### What to produce
Copy out the records line for line, from the line containing "Click the map zoom-in plus button" through the last line of the records, both included.

### Provided entries

-- begin --

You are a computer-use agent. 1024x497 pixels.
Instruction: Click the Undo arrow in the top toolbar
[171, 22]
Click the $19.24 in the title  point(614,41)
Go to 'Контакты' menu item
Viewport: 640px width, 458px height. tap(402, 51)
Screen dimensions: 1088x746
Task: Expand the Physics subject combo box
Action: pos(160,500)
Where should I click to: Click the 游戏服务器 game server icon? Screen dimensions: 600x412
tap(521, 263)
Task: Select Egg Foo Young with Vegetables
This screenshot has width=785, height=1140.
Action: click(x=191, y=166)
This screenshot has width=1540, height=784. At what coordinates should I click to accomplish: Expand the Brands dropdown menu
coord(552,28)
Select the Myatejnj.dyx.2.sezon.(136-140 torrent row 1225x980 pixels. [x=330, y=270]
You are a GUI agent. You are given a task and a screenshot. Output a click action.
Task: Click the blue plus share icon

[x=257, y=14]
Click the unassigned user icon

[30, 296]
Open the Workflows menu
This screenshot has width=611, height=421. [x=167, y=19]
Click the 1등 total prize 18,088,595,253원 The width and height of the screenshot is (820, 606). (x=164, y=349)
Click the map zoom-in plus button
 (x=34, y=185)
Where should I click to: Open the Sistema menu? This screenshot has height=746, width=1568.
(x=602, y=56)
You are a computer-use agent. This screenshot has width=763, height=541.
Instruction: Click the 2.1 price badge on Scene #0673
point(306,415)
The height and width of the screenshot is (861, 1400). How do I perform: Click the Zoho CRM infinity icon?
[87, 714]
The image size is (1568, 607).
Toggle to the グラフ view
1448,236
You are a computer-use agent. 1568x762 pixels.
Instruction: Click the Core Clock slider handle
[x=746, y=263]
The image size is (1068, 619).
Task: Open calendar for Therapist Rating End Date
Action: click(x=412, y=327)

-- end --

### Exercise output
Click the map zoom-in plus button
 (x=34, y=185)
Where should I click to: Open the Sistema menu? This screenshot has height=746, width=1568.
(x=602, y=56)
You are a computer-use agent. This screenshot has width=763, height=541.
Instruction: Click the 2.1 price badge on Scene #0673
point(306,415)
The height and width of the screenshot is (861, 1400). How do I perform: Click the Zoho CRM infinity icon?
[87, 714]
The image size is (1568, 607).
Toggle to the グラフ view
1448,236
You are a computer-use agent. 1568x762 pixels.
Instruction: Click the Core Clock slider handle
[x=746, y=263]
The image size is (1068, 619).
Task: Open calendar for Therapist Rating End Date
Action: click(x=412, y=327)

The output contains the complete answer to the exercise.